**SHORT EXERCISE**
Reproduce the rows below word for word. Start at the first row and stop after the line that contains "Looking at the screenshot, I should 680,180.", including that line.

** start of DATASET RECORDS **

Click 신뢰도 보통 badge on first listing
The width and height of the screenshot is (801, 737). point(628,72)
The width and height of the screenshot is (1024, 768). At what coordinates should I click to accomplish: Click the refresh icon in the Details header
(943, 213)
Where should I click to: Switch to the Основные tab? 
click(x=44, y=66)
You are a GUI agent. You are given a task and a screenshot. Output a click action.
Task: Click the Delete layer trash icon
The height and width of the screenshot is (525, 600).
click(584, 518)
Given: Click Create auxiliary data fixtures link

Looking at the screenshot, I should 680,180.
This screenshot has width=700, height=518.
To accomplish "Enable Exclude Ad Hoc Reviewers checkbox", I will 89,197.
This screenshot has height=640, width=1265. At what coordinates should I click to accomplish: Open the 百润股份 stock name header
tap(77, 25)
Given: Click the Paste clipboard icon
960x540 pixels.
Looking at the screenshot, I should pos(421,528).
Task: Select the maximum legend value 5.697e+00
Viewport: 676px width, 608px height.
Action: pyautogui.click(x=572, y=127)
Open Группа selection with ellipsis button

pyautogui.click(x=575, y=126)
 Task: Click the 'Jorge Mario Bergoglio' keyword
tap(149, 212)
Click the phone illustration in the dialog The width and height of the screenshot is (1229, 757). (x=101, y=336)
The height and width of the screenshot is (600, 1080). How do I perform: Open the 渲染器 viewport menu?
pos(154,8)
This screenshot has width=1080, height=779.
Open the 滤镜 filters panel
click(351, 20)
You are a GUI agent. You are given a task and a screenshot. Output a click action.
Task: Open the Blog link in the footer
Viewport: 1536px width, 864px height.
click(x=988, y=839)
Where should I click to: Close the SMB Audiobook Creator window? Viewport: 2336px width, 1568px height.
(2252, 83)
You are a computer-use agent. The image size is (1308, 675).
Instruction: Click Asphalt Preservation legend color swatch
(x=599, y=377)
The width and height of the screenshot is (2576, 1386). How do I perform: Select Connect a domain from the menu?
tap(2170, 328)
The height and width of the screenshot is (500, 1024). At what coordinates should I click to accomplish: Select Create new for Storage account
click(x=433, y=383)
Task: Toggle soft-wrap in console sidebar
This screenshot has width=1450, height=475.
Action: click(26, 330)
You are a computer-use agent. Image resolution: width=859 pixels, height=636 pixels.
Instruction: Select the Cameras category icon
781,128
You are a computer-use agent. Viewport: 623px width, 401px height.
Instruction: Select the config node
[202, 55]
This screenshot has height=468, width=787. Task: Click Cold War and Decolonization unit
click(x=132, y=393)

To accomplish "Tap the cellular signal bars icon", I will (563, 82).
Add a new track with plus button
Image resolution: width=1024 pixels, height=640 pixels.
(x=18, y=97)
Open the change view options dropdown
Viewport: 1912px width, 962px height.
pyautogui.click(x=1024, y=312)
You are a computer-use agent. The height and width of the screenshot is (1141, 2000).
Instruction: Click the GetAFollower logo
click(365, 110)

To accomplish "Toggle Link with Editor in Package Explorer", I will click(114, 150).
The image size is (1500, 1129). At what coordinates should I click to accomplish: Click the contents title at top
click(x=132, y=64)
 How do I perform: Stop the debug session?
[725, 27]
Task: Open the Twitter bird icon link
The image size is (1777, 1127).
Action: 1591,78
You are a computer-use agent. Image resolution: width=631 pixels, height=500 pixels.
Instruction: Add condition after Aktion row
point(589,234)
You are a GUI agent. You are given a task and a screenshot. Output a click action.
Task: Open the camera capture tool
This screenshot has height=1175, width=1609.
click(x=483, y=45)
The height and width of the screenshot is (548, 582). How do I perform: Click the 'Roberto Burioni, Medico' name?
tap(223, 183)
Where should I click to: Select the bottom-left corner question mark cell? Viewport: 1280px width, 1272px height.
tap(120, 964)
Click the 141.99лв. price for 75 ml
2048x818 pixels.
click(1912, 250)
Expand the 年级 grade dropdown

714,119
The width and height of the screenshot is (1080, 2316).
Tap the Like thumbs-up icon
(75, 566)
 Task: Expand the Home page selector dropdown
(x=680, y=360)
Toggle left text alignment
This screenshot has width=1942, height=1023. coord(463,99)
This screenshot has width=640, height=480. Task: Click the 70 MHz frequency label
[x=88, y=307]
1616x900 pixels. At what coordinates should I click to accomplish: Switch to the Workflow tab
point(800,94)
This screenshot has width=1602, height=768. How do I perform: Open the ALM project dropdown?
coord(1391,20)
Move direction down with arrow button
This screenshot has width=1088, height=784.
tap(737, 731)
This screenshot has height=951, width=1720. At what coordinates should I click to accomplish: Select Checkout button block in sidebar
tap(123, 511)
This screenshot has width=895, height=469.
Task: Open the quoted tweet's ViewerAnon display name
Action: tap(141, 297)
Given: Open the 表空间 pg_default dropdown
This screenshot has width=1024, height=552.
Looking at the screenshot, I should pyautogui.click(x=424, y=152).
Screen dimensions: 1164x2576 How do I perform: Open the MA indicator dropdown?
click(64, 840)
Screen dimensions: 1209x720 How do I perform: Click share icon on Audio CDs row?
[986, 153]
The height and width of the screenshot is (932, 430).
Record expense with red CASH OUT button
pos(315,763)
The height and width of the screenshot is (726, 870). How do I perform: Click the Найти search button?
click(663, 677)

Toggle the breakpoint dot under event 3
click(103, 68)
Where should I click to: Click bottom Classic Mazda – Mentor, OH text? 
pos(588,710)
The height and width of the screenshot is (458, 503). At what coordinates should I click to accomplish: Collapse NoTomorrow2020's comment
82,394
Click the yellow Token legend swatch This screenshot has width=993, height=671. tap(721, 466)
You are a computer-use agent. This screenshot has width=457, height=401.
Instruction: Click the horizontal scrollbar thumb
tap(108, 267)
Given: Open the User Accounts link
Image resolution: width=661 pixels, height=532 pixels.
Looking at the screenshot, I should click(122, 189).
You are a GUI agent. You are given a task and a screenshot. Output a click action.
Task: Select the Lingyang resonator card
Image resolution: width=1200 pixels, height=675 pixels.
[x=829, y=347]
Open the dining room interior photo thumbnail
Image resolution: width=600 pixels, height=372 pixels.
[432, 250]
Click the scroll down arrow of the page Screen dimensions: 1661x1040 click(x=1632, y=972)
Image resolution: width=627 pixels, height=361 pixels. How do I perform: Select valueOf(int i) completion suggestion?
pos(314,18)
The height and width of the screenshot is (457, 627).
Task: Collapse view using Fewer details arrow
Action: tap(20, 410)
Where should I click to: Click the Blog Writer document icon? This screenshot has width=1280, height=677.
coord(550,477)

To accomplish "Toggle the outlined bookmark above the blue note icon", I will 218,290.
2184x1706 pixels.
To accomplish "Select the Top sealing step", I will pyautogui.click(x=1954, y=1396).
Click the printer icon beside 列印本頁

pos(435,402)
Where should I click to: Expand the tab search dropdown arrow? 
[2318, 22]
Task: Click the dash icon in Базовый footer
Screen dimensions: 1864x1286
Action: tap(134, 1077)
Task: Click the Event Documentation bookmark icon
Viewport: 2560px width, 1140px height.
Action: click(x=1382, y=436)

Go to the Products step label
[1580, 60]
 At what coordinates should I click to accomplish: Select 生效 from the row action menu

** end of DATASET RECORDS **

**SOLUTION BELOW**
Click 신뢰도 보통 badge on first listing
The width and height of the screenshot is (801, 737). point(628,72)
The width and height of the screenshot is (1024, 768). At what coordinates should I click to accomplish: Click the refresh icon in the Details header
(943, 213)
Where should I click to: Switch to the Основные tab? 
click(x=44, y=66)
You are a GUI agent. You are given a task and a screenshot. Output a click action.
Task: Click the Delete layer trash icon
The height and width of the screenshot is (525, 600).
click(584, 518)
Given: Click Create auxiliary data fixtures link

Looking at the screenshot, I should 680,180.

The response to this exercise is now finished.